■ EXERCISE AIM:
Every line from the one with "Task: Click the 매도 circle in 00시 06분 row" through the last line below should be repeated exactly; pictures stay out of the copy.

■ DATASET RECORDS:
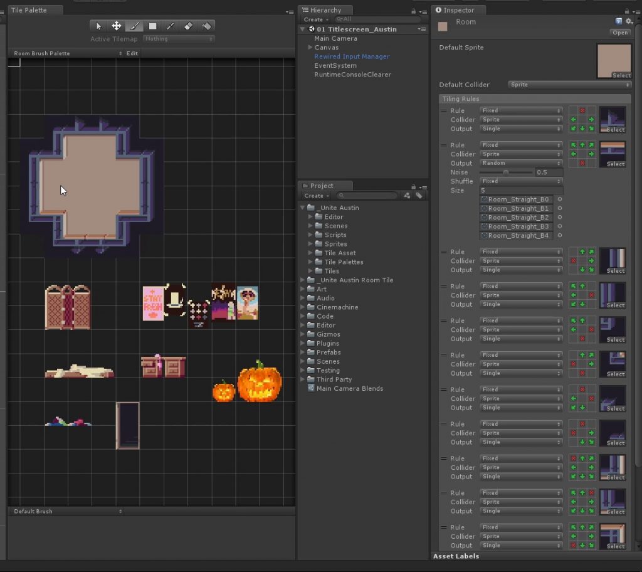The image size is (642, 572).
Task: Adjust the Noise slider handle
Action: pos(506,172)
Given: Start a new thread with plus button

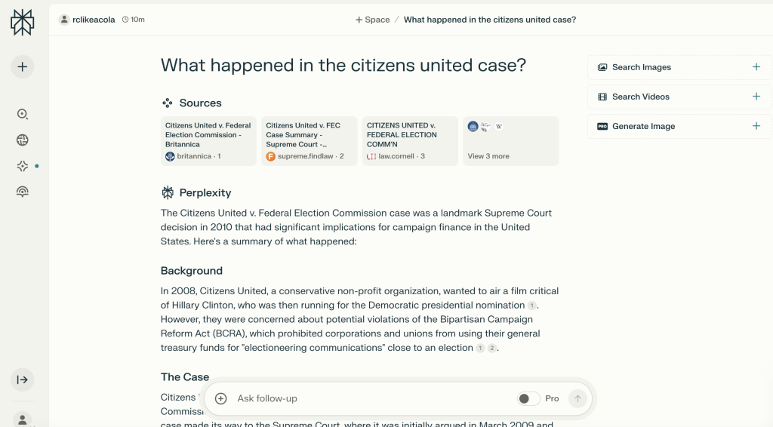Looking at the screenshot, I should (x=22, y=66).
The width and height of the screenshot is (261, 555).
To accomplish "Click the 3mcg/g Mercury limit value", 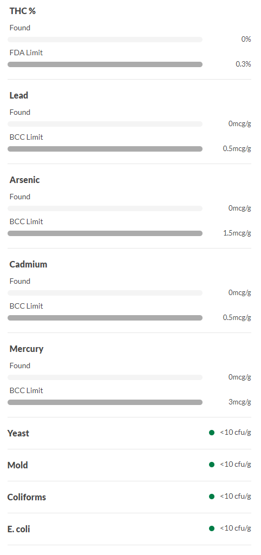I will [240, 402].
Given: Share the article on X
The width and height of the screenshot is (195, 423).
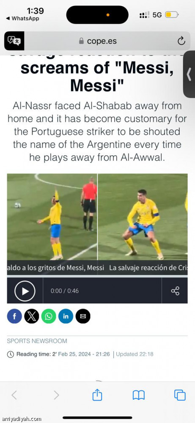Looking at the screenshot, I should 32,316.
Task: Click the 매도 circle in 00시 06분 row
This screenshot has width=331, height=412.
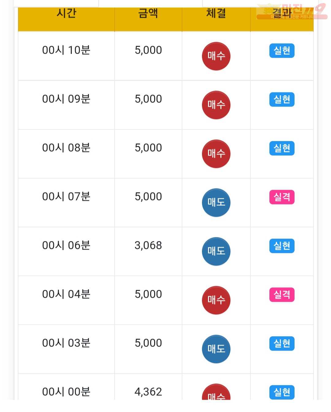Action: pyautogui.click(x=216, y=251)
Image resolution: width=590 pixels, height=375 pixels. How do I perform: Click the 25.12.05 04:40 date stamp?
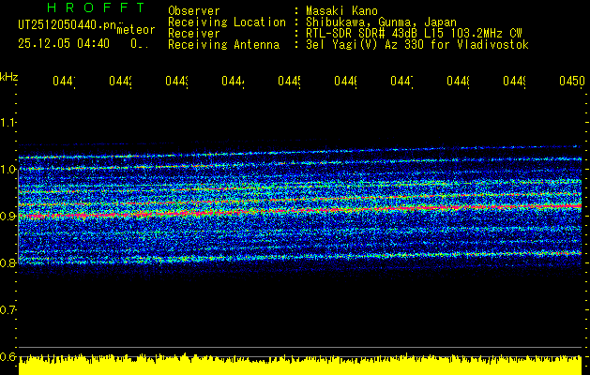click(64, 43)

■ SOLUTION TO THIS TASK:
Task: Click the 매도 circle in 00시 06분 row
This screenshot has width=331, height=412.
Action: pyautogui.click(x=216, y=251)
Image resolution: width=590 pixels, height=375 pixels. How do I perform: Click the 25.12.05 04:40 date stamp?
click(64, 43)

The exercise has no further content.